Integrated approach for wastewater remediation and biofertilizer development using Chlorella vulgaris in raceway ponds

Abstract

Wastewater is quite complex and requires a series of different processes for its treatment. Vermifilters are one such strategy that significantly reduces pollutants but with limited ability to remove phosphorus and nitrogen. To address this, the effluent from the vermifilters can be further processed by microalgae, which can enhance water quality. In this study, microalgae were cultivated in an outdoor raceway pond, using treated wastewater as medium, and the resulting biomass was used as a biofertilizer for Cherry tomato (Solanum lycopersicum var. cerasiforme) cultivation.
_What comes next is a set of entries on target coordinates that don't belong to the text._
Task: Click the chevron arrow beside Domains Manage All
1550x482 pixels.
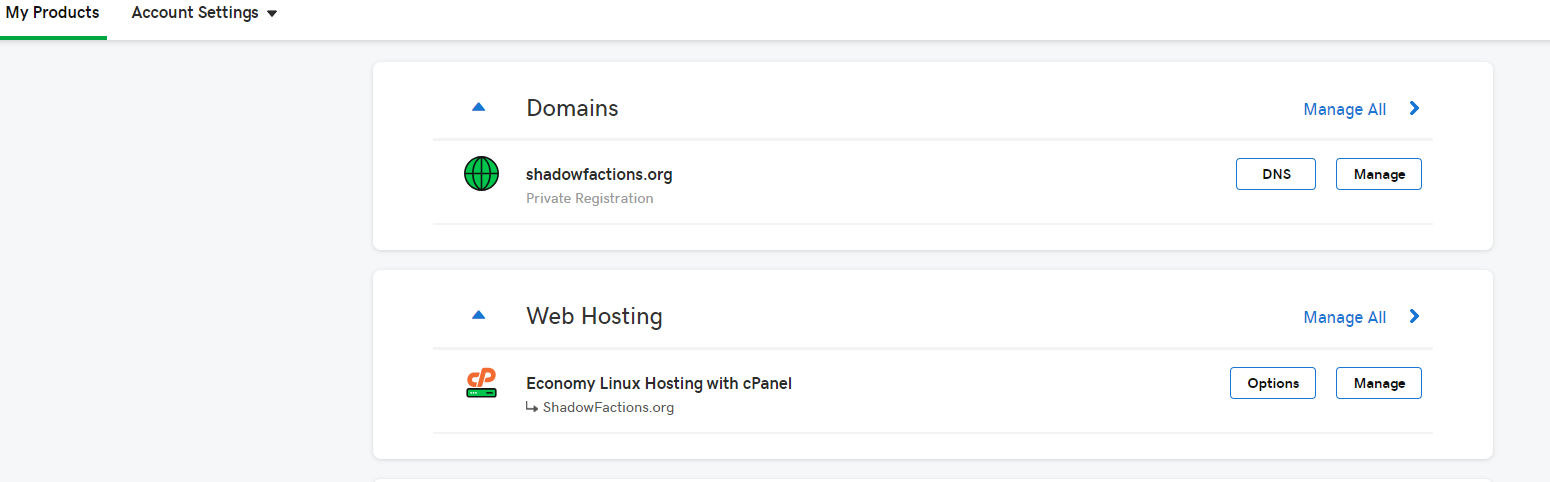Action: pos(1414,108)
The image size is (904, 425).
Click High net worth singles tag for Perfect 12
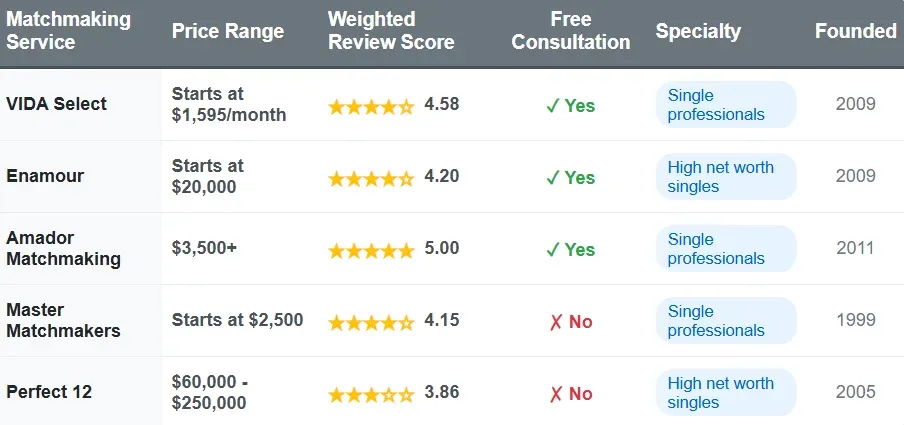click(x=726, y=393)
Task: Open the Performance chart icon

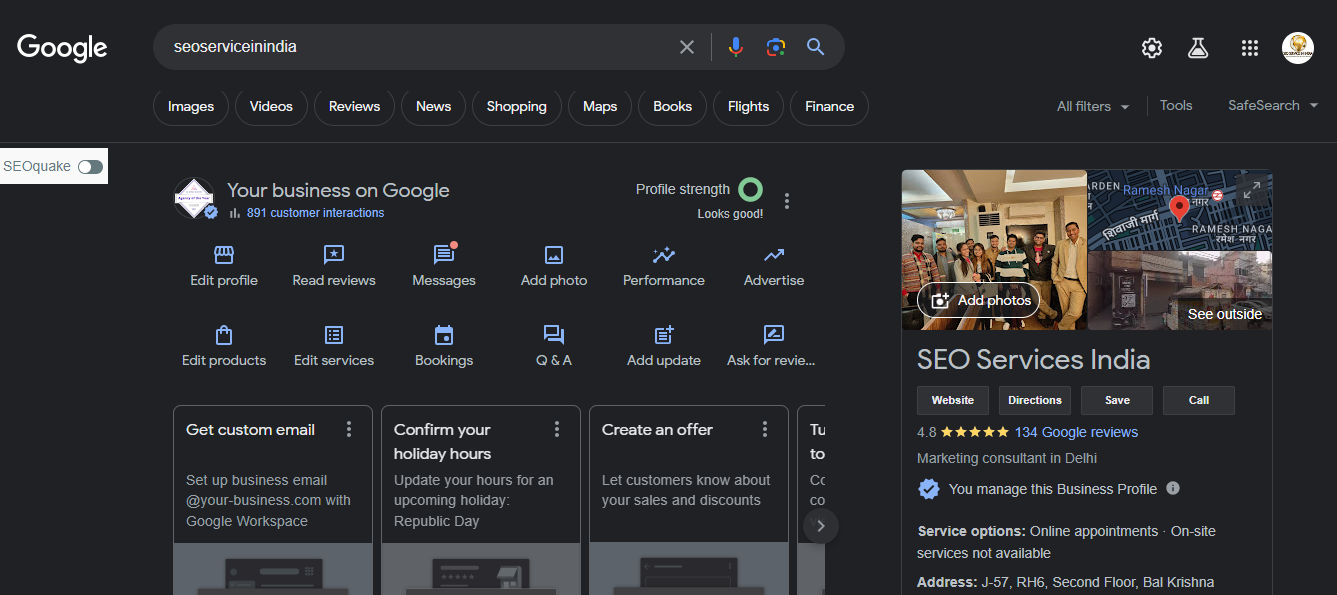Action: [664, 255]
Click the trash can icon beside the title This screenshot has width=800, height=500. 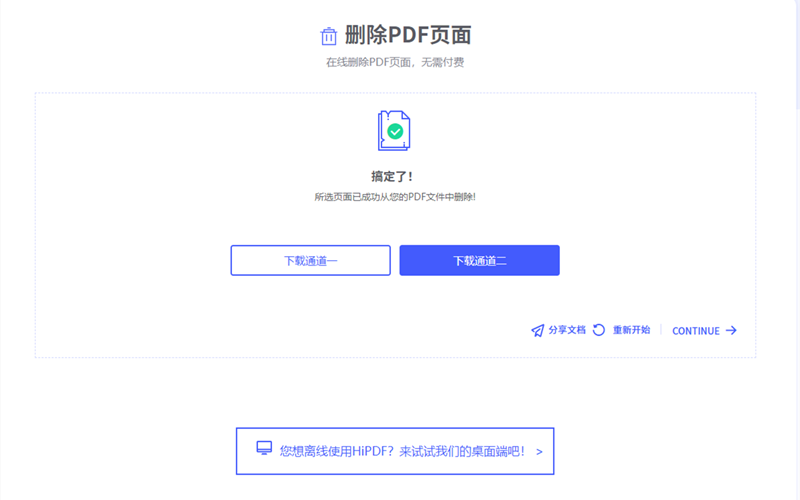click(x=328, y=37)
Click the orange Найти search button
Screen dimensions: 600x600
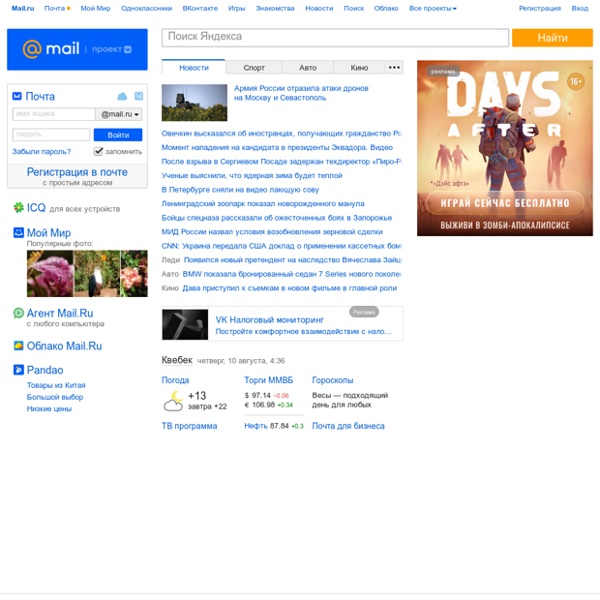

The microalgae treatment led to significant reductions of 78 % in COD, 86 % in phosphorus, and 45 % in nitrogen (p < 0.05). A microalgae concentration of 1.45 g/L was achieved, with a productivity rate of 0.43 g/L/day. The microalgae biomass contained 56.17 % protein, 30.73 % carbohydrates, and 18 % lipids. After 90 days of growth, cherry tomato plants fertilized with the microalgae-based biofertilizer produced a total weight of 622.4 g, compared to 756.5 g with chemical NPK fertilizer (20-20-20) and 285.4 g with no fertilizer (the control). In terms of other growth metrics such as average height, dry biomass, and number of leaves; the plants treated with commercial fertilizer reached the best results, following by the microalgae biofertilizer and finally, the control showed the least growth. These results suggest that microalgae-based biofertilizer can be a promising alternative, particularly for sandy loam soils, which are usually employed for tomato cultivation.